Strange speed of tensor.sum()

Hello, all.
I meet a problem that speed of function tensor.sum() is strange when calculate the same kind of Tensor.
I want to calculate the confusion matrix of a foreground/background segmentation model, and below is my testing code:

import time
import torch


def func(pr, gt):
    dump = 0.0
    for gt_i in range(2):
        for pr_i in range(2):
            num = (gt == gt_i) * (pr == pr_i)
            start = time.time()
            dump += num.sum()
            print("Finding Time: {} {} {t:.4f}(s)".format(gt_i, pr_i, t=(time.time() - start)))

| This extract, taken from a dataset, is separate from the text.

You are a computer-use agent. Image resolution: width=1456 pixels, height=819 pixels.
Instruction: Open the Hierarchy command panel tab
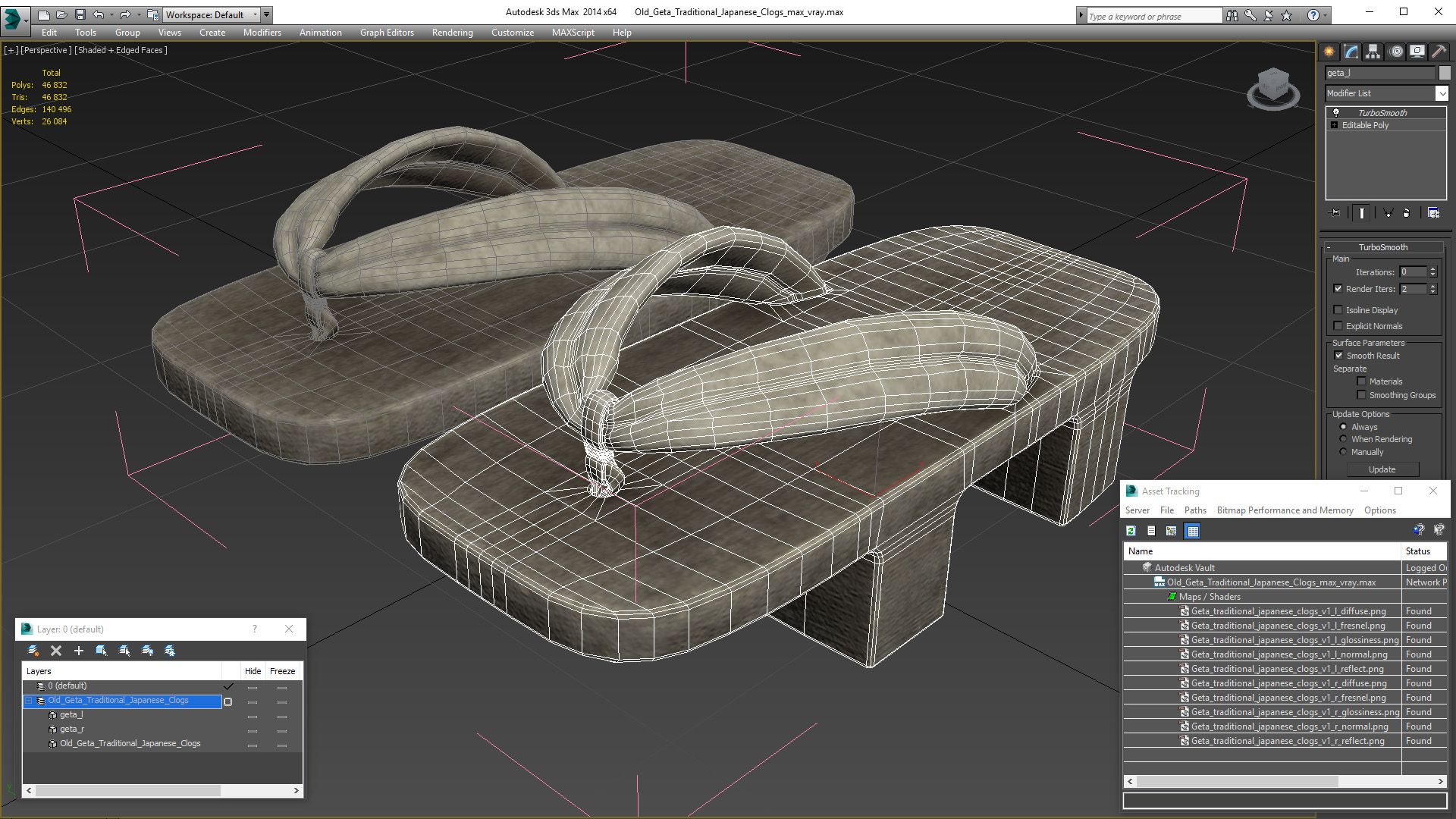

if __name__ == '__main__':
    gt = torch.rand(1, 400, 400) > 0.5
    gt = gt.int().cuda()

    print(">>>>>>>>>>>>>>> Test One >>>>>>>>>>>>>>>")
    prob1 = torch.rand(1, 2, 400, 400)
    _, pr1 = prob1.topk(1, 1, True, True)
    pr1 = torch.squeeze(pr1, 1)
    pr1 = pr1.int().cuda()
    print(type(pr1), pr1.size())
    func(gt, pr1)

    print(">>>>>>>>>>>>>>> Test Two >>>>>>>>>>>>>>>")
    prob2 = torch.rand(1, 2, 400, 400)
    prob2 = prob2.cuda()
    _, pr2 = prob2.topk(1, 1, True, True)
    pr2 = torch.squeeze(pr2, 1)
    pr2 = pr2.int()
    print(type(pr2), pr2.size())
    func(gt, pr2)

And the result is

The speed of tensor.sum() of (gt == 0) * (pr == 0) in Test Two is very strange. However input tensor type of Test One and Test Two is the same.

I can not find the reason… Is there some hidden property of Tensor that i missed? Anyone can give some help?

Thanks

@apaszke I am seeking for help again… I would appreciate it if you can give some advice. THANKS!!!

You need to insert proper synchronization, because the GPU runs asynchronously (unless you e.g. launch a CPU <-> GPU copy). There should be a few posts on this forums that should how to do it (search for torch.cuda.synchronize()).

Namely for your test:

import time
import torch


def func(pr, gt):
    dump = 0.0
    for gt_i in range(2):
        for pr_i in range(2):
            num = (gt == gt_i) * (pr == pr_i)
            # Make sure you don't have anything still running
            torch.cuda.synchronize()
            start = time.time()
            dump += num.sum()
            # Make sure everything has been done
            torch.cuda.synchronize()
            print("Finding Time: {} {} {t:.4f}(s)".format(gt_i, pr_i, t=(time.time() - start)))


if __name__ == '__main__':
    gt = torch.rand(1, 400, 400) > 0.5
    gt = gt.int().cuda()

    print(">>>>>>>>>>>>>>> Test One >>>>>>>>>>>>>>>")
    prob1 = torch.rand(1, 2, 400, 400)
    _, pr1 = prob1.topk(1, 1, True, True)
    pr1 = torch.squeeze(pr1, 1)
    pr1 = pr1.int().cuda()
    print(type(pr1), pr1.size())
    func(gt, pr1)

    print(">>>>>>>>>>>>>>> Test Two >>>>>>>>>>>>>>>")
    prob2 = torch.rand(1, 2, 400, 400)
    prob2 = prob2.cuda()
    _, pr2 = prob2.topk(1, 1, True, True)
    pr2 = torch.squeeze(pr2, 1)
    pr2 = pr2.int()
    print(type(pr2), pr2.size())
    func(gt, pr2)
1 Like

@apaszke @albanD That’s really the reason. Thank you very much!